Gum grafting, also known as gingival grafting, is often done to correct gum recession. Gum recession (when gum pulls away from the tooth) can be caused by many factors including brushing too hard or brushing with a toothbrush that is too hard, thickness of the gum tissue, position of the tooth in the arch, and issues with the bite.
Using one of the gum graft types, like a connective tissue graft, a free gingival graft, a pedicle graft, or an allograft (human cadaver tissue), gingival grafting can be performed to correct gum recession.
Besides protecting the teeth from the damaging effects of gum recession, gum grafting surgery permanently covers the exposed root, thereby helping reduce discomfort and sensitivity. Improved appearance and improved gum health are other benefits associated with gum graft surgery.
Dr. Gubler specializes in the treatment of periodontal (gum) disease. Causes of gum disease may include, but are not limited to: Poor dental hygiene, genetic predisposition, smoking, problems with bite, and lack of previous dental care. Identifying factors will be identified and addressed.

**Collected material**
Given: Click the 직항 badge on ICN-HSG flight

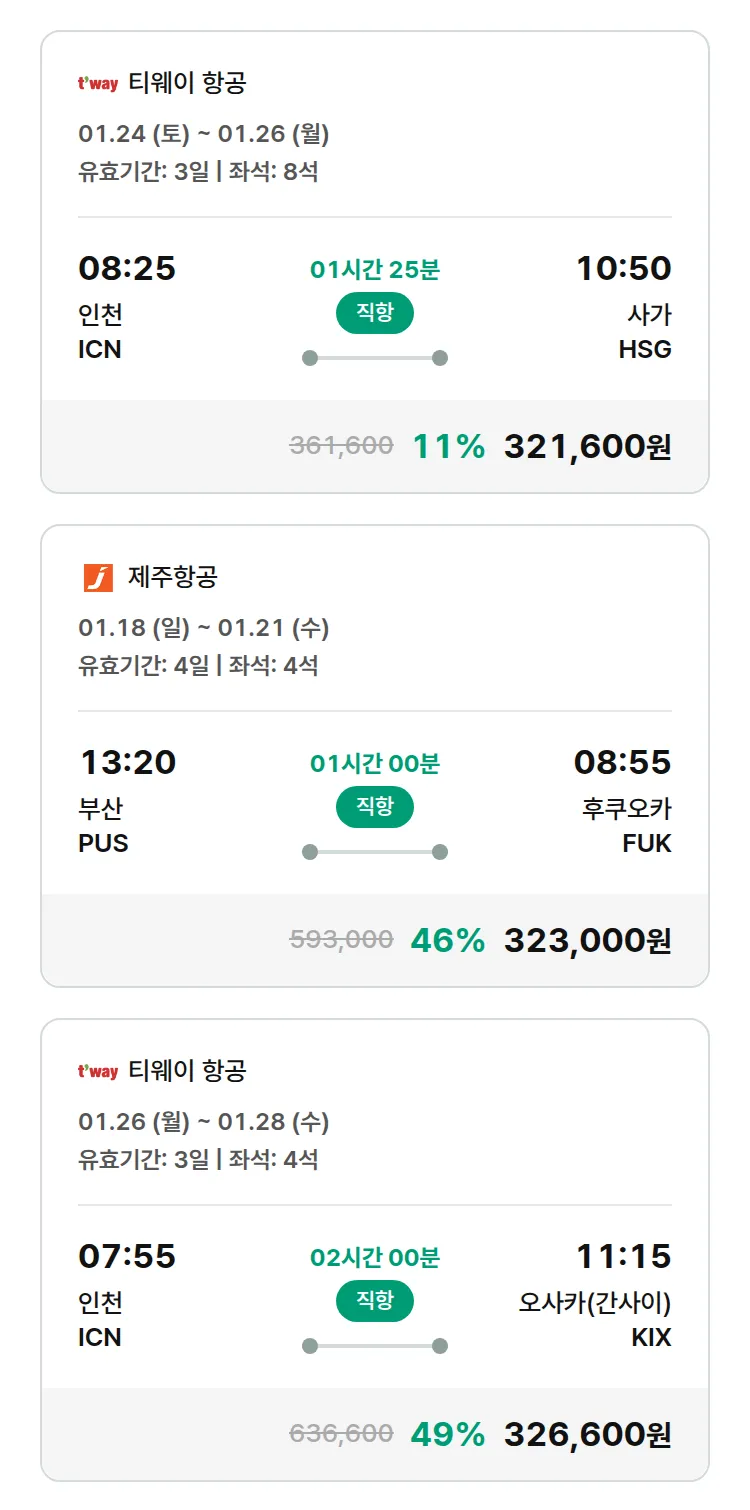Looking at the screenshot, I should coord(374,313).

**Tasks and exercises**
a. According to the text on gum grafting, what does gum graft surgery permanently cover?
b. Carry on the text about gum grafting from the point where it stops.

**Answers for this exercise**
a. The exposed root.

b.
The initial treatment most often performed by Dr. Gubler for periodontal disease is scaling and root planing (cleaning of the tooth below the gum line) after local anesthetic is administered. Another option for treatment of more advanced forms of periodontal disease is periodontal or osseous surgery, which allows better access for tooth roots to be cleaned. This involves reshaping the bone surrounding the teeth, all of which leads to the gums reattaching to the tooth root and shrinking the pocket.
There are many benefits to seeking treatment for periodontal disease, including the arrest and control of the progress of the disease.
A dental implant is an artificial tooth root that is placed into your jaw to hold a replacement tooth or bridge. Dental implants may be an option for people who have lost a tooth or teeth due to periodontal disease, an injury, or some other reason. The ideal candidate for a dental implant is in good general and oral health. Adequate bone in your jaw is needed to support the implant, and the best candidates have healthy gum tissues that are free of periodontal disease.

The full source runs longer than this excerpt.